Menjelaskan keputusannya untuk menangguhkan keterlibatannya di Italia, Vialli mengatakan pada 14 Desember, “Tujuannya adalah menggunakan semua energi psiko-fisik saya untuk membantu tubuh saya mengatasi fase penyakit ini, agar dapat menghadapi petualangan baru secepat mungkin. mungkin dan membaginya dengan Anda semua.”

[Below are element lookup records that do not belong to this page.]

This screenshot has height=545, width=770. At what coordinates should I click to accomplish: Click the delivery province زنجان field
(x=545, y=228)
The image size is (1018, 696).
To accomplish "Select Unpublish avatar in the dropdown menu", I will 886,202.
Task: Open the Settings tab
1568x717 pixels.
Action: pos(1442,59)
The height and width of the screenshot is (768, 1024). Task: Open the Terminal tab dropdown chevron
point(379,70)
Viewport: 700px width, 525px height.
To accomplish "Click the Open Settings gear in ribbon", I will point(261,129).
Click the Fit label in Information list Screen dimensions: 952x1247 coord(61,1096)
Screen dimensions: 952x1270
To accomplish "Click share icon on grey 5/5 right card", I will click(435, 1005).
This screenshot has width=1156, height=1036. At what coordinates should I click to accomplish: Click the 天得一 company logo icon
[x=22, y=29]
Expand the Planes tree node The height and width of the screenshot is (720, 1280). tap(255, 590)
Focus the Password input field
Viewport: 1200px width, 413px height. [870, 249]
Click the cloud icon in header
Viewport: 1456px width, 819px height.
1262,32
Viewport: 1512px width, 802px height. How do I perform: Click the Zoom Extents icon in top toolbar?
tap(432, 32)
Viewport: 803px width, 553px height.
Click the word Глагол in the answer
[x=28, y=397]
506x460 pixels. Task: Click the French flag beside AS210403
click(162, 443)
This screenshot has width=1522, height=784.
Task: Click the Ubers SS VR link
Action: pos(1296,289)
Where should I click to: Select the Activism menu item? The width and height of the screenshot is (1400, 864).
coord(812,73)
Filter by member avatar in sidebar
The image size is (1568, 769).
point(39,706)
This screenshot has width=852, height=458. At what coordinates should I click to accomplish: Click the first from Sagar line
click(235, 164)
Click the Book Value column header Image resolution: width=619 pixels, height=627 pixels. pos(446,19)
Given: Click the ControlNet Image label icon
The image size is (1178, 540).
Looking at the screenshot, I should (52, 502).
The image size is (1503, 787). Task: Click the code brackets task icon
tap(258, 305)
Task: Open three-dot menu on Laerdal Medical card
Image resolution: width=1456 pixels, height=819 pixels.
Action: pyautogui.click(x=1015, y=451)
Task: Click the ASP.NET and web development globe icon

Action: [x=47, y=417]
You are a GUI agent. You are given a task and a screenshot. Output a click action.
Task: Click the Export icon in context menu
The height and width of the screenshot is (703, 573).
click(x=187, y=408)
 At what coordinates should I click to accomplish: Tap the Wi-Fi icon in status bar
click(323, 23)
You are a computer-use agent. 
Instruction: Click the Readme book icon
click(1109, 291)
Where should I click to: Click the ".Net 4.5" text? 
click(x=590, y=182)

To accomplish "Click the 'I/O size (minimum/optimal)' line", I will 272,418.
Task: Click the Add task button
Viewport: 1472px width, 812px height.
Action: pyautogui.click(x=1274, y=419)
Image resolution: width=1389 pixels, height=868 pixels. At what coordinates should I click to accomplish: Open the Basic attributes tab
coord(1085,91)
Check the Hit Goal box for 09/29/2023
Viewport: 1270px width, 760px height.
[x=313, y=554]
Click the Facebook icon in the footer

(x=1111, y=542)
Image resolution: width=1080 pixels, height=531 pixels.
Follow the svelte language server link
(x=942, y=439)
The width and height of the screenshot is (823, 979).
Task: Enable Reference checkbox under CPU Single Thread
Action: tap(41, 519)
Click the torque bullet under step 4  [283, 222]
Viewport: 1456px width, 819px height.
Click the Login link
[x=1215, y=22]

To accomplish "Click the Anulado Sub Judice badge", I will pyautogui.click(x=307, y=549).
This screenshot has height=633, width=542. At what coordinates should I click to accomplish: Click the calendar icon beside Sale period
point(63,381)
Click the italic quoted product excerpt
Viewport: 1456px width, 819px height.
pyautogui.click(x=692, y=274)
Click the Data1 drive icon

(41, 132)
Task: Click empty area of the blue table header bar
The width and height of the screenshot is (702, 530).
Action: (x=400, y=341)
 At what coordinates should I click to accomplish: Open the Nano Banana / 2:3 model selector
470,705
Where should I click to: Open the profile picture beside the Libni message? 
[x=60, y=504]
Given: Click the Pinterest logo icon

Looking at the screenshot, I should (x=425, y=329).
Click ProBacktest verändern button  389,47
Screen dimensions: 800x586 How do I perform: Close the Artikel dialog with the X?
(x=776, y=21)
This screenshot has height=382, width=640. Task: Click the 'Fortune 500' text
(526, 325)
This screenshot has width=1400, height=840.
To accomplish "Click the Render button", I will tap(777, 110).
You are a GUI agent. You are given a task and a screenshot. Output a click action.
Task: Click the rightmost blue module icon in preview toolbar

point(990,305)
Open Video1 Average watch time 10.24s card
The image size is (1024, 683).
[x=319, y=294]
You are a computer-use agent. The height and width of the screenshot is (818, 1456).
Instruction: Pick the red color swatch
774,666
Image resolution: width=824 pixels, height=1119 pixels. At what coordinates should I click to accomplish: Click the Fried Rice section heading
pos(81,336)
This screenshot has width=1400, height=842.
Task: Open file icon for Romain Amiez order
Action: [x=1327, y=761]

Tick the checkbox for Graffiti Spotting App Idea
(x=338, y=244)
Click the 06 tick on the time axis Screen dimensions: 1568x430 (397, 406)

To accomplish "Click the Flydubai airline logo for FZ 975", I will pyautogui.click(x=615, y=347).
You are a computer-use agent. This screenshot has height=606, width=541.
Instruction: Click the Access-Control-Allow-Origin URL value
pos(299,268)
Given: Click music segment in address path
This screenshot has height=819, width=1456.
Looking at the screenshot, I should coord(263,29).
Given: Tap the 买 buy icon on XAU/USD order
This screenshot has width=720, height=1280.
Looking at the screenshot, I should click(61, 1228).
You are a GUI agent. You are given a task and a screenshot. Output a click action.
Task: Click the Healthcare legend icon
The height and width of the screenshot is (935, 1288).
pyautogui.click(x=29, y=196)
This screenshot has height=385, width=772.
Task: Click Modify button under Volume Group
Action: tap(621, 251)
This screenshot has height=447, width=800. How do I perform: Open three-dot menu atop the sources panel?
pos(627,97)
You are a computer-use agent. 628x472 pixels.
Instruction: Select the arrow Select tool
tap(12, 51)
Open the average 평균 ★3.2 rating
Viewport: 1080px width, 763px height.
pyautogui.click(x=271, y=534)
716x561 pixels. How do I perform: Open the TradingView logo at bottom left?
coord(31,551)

Sampdoria menulis pada hari Jumat dalam sebuah artikel emosional: “Anda memberi kami begitu banyak, kami memberi Anda begitu banyak: ya, itu adalah cinta, timbal balik, tak terbatas. Cinta yang tidak akan mati hari ini bersamamu. Kami akan terus mencintai dan memujamu karena – seperti yang kamu tahu – kamu lebih baik dari Pelé. Dan karena, terlepas dari segalanya, musim indah kita ditakdirkan untuk tidak pernah berakhir.”
Mereka menambahkan: “Kami akan mengingat Anda sebagai anak laki-laki dan penyerang tengah yang tak kenal lelah, karena para pahlawan semuanya muda dan cantik dan Anda, sejak musim panas 1984, telah menjadi pahlawan kami. Kuat dan indah, dengan angka 9 tercetak di bagian belakang dan bendera Italia dijahit di bagian tengah.”